__TASK ITEM__
Transcribe exactly, and only, the lines from the one with "Where should I click to: Click the number" through the end of the records below, including both of those lines. Skip all pictures.

__Collected data entries__
--------------------------------
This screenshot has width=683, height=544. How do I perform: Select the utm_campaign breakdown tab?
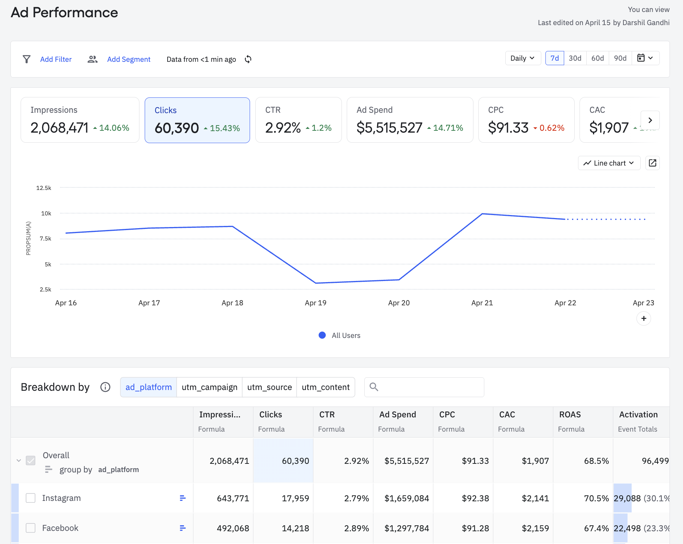[x=210, y=387]

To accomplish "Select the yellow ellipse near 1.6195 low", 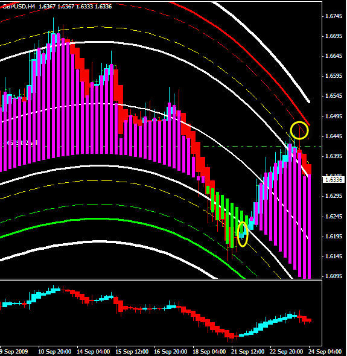I will tap(243, 234).
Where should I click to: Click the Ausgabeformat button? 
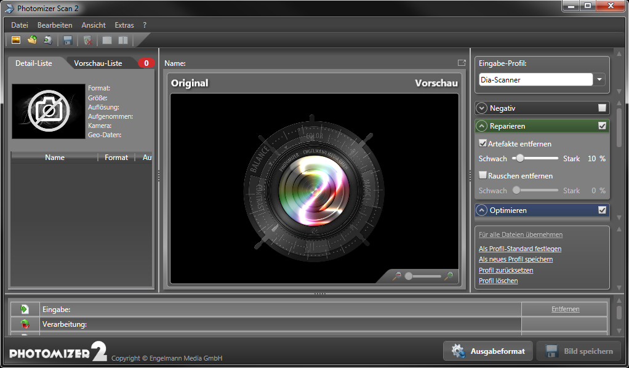coord(487,351)
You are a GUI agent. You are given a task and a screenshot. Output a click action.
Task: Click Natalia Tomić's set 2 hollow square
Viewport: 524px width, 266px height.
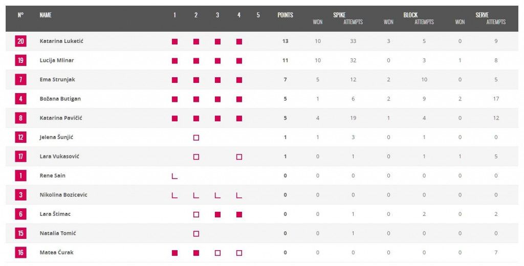tap(196, 233)
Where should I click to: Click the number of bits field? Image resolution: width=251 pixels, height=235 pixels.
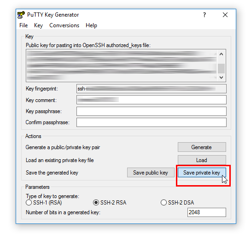click(x=207, y=212)
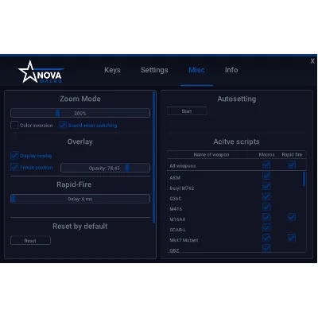Uncheck Freeze position option
Viewport: 318px width, 318px height.
point(14,167)
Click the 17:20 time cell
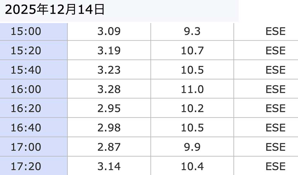 (26, 166)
--------------------------------
__RESULT FOR THIS TASK__
Where should I click to: Click the number of bits field? Image resolution: width=251 pixels, height=235 pixels.
click(x=207, y=212)
Uncheck Freeze position option
Viewport: 318px width, 318px height.
point(14,167)
Click the 17:20 time cell
 (26, 166)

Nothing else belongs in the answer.